Task inputs →
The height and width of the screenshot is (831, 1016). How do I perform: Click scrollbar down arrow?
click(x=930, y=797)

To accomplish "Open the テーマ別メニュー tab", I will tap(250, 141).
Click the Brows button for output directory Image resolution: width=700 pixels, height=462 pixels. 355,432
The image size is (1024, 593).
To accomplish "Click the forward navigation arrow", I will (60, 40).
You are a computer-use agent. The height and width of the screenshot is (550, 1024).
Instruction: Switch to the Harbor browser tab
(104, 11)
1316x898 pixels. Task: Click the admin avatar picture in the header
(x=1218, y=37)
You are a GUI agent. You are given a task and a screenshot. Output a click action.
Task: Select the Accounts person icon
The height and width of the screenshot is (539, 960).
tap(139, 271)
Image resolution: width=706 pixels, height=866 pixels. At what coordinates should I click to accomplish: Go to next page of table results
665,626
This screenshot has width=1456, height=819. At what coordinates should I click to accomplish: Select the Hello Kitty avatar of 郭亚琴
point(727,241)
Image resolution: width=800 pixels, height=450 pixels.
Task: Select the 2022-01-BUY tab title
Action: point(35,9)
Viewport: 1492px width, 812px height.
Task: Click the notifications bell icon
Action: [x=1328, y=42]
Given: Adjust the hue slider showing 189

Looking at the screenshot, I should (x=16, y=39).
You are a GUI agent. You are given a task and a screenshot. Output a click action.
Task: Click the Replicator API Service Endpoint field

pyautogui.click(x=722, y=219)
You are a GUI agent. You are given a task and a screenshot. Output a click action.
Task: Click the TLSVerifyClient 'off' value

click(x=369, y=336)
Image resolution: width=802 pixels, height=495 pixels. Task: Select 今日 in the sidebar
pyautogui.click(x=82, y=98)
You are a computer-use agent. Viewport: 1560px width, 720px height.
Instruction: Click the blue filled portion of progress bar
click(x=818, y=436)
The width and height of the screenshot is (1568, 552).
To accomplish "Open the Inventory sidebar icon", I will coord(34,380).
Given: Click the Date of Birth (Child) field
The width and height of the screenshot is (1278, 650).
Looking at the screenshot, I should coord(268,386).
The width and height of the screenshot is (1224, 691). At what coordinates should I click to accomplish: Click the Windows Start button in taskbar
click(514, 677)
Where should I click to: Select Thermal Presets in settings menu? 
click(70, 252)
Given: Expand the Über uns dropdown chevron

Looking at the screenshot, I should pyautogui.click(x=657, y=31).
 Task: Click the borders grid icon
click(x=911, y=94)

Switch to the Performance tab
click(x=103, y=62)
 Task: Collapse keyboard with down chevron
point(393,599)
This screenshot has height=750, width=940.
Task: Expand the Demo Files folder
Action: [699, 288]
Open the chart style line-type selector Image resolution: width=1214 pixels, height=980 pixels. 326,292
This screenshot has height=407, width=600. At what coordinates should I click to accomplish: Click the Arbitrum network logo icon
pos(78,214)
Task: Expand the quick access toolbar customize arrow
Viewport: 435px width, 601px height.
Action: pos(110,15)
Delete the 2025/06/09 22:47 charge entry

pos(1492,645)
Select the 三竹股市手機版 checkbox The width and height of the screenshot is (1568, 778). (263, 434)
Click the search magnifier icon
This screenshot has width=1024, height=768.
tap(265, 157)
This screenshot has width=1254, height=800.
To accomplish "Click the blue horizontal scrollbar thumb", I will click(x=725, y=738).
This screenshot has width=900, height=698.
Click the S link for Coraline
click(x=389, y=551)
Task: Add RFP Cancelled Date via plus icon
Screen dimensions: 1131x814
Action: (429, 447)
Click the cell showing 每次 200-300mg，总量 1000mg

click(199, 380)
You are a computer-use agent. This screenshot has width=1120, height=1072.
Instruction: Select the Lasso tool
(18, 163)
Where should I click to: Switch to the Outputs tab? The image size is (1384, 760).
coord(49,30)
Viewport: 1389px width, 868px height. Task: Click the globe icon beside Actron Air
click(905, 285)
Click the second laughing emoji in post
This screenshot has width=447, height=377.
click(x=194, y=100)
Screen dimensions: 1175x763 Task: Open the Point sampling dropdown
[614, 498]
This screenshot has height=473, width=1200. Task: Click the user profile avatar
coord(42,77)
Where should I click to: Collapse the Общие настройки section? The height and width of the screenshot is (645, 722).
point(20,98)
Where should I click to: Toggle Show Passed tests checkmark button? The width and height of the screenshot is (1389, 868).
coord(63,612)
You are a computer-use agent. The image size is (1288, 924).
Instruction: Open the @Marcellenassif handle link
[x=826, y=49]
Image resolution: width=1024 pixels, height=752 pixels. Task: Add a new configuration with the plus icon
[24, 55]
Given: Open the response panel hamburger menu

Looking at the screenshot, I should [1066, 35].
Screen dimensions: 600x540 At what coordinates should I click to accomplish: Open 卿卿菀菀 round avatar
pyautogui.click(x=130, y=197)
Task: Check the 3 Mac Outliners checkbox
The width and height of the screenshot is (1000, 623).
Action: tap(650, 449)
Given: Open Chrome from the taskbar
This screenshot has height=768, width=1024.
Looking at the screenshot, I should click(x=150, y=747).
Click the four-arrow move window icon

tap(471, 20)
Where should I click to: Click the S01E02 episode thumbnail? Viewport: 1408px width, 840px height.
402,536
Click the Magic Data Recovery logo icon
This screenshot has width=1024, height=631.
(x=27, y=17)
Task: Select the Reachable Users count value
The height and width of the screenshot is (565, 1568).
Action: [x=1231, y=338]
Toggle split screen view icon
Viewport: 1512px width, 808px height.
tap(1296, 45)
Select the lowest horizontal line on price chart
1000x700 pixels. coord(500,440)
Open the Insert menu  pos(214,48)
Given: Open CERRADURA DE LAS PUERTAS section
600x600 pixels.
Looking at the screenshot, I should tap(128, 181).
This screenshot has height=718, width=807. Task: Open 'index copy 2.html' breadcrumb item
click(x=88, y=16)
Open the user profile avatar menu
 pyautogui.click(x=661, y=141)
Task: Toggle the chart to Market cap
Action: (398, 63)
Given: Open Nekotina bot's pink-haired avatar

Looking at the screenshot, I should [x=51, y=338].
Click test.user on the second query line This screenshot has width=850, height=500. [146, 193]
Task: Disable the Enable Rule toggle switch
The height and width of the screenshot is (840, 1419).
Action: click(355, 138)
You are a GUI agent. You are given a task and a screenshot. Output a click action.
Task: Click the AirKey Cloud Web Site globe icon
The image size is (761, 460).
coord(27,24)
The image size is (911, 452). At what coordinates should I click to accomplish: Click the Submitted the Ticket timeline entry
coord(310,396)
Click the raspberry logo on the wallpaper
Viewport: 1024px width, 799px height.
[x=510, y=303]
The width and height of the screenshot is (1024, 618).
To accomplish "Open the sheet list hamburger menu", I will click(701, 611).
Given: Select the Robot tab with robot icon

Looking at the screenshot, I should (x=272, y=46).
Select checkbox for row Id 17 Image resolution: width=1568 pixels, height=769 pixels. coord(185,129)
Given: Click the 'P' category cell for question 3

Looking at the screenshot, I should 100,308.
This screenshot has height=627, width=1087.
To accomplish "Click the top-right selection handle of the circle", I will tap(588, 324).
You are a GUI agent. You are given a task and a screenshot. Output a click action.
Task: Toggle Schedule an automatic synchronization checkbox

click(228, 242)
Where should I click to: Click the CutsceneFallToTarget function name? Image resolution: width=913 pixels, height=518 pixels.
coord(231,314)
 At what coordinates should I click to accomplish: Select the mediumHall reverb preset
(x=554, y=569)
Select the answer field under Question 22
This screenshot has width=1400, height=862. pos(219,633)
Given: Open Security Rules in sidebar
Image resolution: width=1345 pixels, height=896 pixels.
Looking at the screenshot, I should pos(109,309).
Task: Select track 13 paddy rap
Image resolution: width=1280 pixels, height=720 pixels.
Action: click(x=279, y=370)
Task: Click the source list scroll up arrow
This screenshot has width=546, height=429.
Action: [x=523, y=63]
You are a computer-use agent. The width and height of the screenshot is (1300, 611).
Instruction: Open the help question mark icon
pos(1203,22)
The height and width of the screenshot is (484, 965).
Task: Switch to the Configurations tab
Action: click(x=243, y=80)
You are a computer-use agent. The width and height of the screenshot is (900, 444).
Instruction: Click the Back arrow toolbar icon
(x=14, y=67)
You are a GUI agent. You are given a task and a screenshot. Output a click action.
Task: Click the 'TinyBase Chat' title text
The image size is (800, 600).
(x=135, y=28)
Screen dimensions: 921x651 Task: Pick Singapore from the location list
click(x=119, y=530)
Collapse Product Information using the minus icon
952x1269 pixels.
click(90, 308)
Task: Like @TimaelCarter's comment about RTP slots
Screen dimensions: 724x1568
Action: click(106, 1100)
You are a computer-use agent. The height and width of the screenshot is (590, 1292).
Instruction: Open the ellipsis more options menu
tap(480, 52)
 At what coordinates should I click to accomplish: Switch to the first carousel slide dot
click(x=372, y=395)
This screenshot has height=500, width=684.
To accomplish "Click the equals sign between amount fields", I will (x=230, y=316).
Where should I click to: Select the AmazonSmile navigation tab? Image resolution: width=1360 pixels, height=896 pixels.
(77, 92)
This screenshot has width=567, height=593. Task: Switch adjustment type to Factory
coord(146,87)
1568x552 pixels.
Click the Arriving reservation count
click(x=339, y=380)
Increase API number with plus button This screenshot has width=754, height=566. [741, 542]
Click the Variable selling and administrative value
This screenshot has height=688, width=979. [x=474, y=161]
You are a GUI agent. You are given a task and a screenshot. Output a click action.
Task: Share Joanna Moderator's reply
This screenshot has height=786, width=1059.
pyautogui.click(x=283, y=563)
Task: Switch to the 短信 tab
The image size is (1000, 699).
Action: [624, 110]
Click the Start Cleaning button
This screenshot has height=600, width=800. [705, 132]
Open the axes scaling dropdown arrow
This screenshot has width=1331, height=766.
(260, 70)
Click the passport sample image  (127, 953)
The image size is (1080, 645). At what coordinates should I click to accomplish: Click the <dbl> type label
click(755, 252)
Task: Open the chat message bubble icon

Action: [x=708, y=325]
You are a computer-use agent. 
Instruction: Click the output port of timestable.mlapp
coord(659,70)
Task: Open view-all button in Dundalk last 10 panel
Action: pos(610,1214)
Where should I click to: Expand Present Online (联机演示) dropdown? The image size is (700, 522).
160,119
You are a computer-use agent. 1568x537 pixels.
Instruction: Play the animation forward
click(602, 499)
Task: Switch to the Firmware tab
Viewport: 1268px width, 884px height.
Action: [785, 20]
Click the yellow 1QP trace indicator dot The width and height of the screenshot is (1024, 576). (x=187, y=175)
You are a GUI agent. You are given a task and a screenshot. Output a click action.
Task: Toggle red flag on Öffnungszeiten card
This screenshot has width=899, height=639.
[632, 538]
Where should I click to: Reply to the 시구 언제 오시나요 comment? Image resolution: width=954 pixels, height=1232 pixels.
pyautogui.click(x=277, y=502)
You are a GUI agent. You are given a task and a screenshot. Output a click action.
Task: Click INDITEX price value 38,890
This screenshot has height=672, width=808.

Direction →
Retype the rows between the line holding "Open the user profile avatar menu" and the line holding "Action: click(355, 138)", inclusive, without any changes.

Output for this task →
Open the user profile avatar menu
 pyautogui.click(x=661, y=141)
Task: Toggle the chart to Market cap
Action: (398, 63)
Given: Open Nekotina bot's pink-haired avatar

Looking at the screenshot, I should [x=51, y=338].
Click test.user on the second query line This screenshot has width=850, height=500. [146, 193]
Task: Disable the Enable Rule toggle switch
The height and width of the screenshot is (840, 1419).
Action: click(355, 138)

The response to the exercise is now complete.